As well as a routine to guess the bounds for the lat/lon coordinates from the bounds of either rlat/rlon and x/y (based on what is done in #184):

    def guess_bounds_from_lambert(self, cube):
    ...
        ccrs_global = global_coord_sys.as_cartopy_crs()
        xyz = ccrs_global.transform_points(
        grid_coord_sys.as_cartopy_crs(), glon, glat)
        lon_bnds = xyz[:, :, 0]
        lat_bnds = xyz[:, :, 1]
   ... # + reshaping of the bounds

    def guess_bounds_from_rotated(self, cube):
    ....
        grid_coord_sys = x_coord.coord_system
        lon_bnds, lat_bnds = iris.analysis.cartography.unrotate_pole(
            glon, glat,
            grid_coord_sys.grid_north_pole_longitude,
            grid_coord_sys.grid_north_pole_latitude
            )
    ... # + reshaping of the bounds

184 also contains some further fixes in the Lambert Conformal coordinate system that could be added in the fix_lambert_conformal routine. It also contains a routine to guess lat/lon from the native coordinates in case they do not exist, but for what I have seen this may not be needed because the only files I have run into that do not contain lat/lon are and old version of a dataset, that got updated so that the coordinates are included. But I may be wrong.

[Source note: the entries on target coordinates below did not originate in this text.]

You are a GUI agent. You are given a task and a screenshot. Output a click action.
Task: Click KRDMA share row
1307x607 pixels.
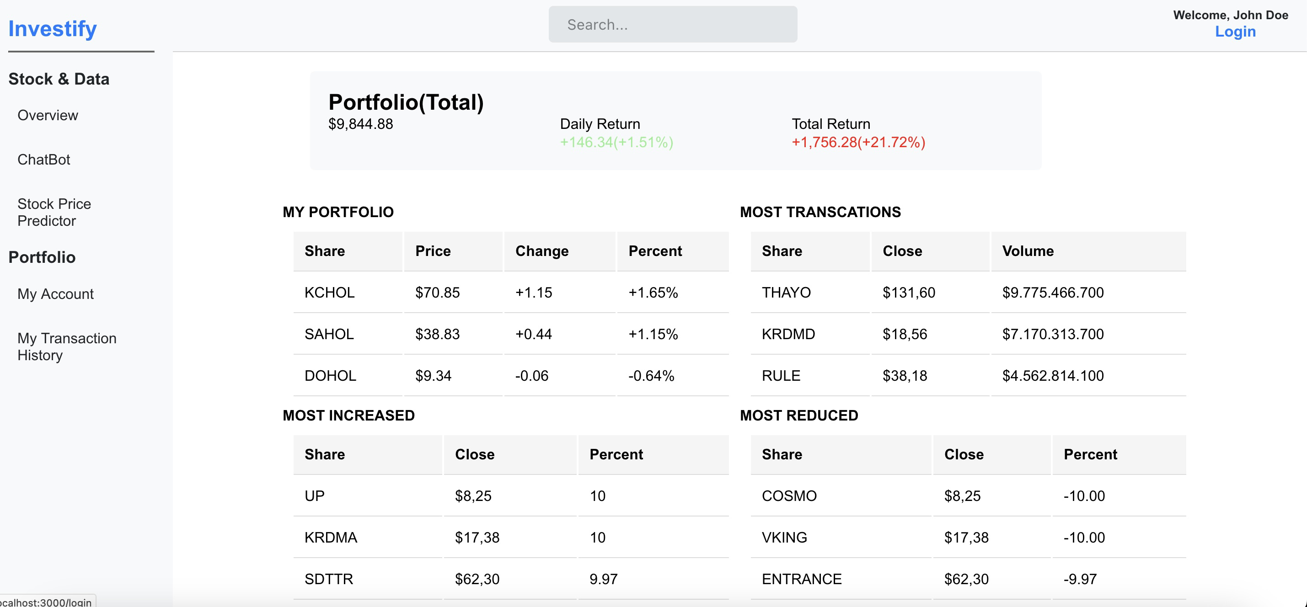click(330, 537)
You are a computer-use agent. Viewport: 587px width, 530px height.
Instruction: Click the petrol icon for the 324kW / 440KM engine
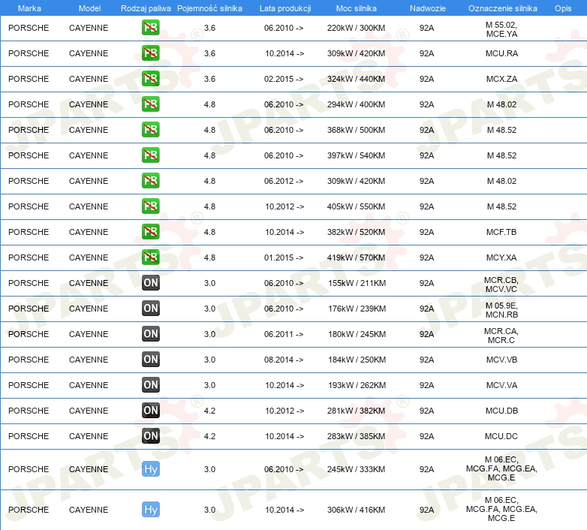tap(151, 79)
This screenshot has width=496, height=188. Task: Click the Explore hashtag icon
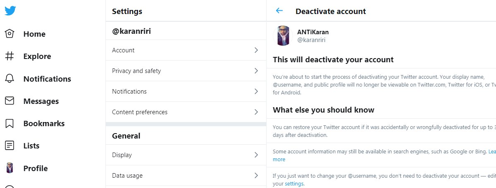pos(10,56)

Additionally, in the CMOR checks, the coordinates get their (max/min) values and monotonicity checked. Maybe it would be worth it to include such checks in the project level fix, that would check for each one of the domains the values of the coordinates (since the definition of the span of the domains is available https://cordex.org/wp-content/uploads/2012/11/CORDEX-domain-description_231015.pdf). Other general fixes related to the grid could also be included in the project level fix.

And for other type of fixes, I think it would be easier to fix them as they are found at a domain/driver/dataset level.